Recent Chinese statistics included some extraordinary data. The number of sterilization procedures performed on women in the Xinjiang Uighur Autonomous Region soared from slightly more than 3,000 in 2014 to around 60,000 in 2018, a 19-fold jump.

Beijing has been internationally criticized for its brutal repression of the Uighurs, an ethnic minority group in China that makes up half of the population of the region.

Last year, a German researcher published a report accusing China of forced sterilizations and abortions targeting Uighur women. The data on sterilization procedures seem to support the researcher’s claim that Beijing has been engaged in an inhumane campaign to curb Uighur birthrates in Xinjiang.

Earlier this year, the BBC reported a Uighur woman's firsthand accounts of how women in China's “political re-education" camps for Uighurs have been systematically tortured and sexually abused.

The Chinese government has denied the allegations, but Beijing needs to open these facilities to outside scrutiny if it wants to give credibility to its claims.

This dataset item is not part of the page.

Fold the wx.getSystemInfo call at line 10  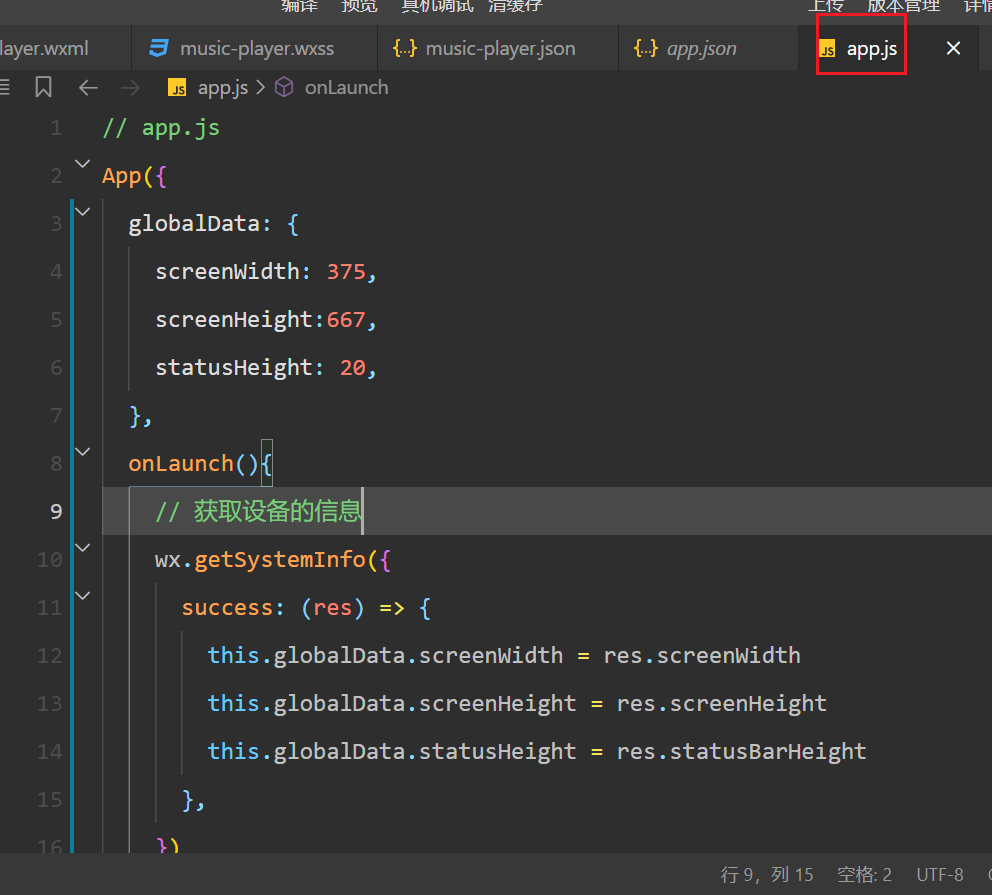click(x=82, y=547)
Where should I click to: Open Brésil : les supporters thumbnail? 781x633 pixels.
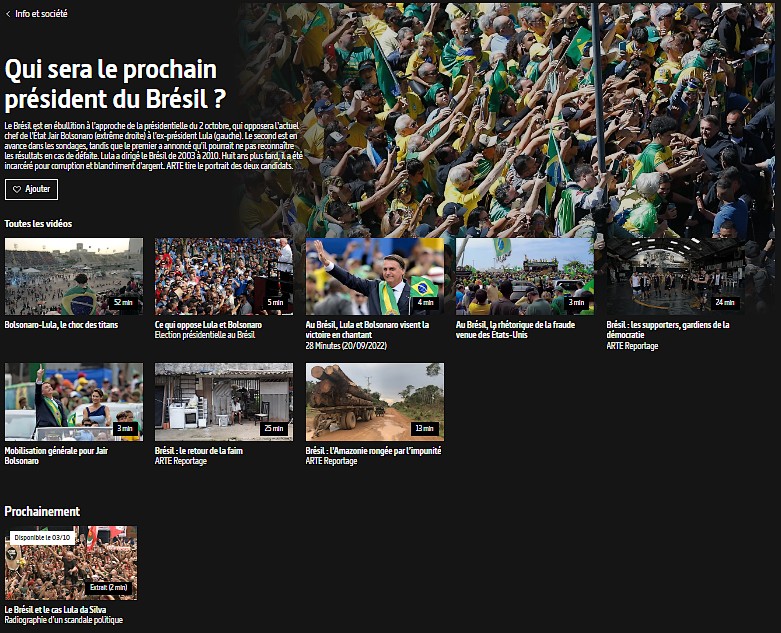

Prime Minister Yoshihide Suga and U.S. President Joe Biden discussed human rights abuses against Uighurs in their first face-to-face meeting in Washington on April 16.

Human rights issues must never be used merely as a tool to obtain political advantage over China. But Japan should not overlook Beijing’s suppression of the Uighurs out of consideration to its economic ties with China.

Japan, as well as any other country, has a duty to pursue a narrow path of working for the human rights of minorities while avoiding raising military tensions.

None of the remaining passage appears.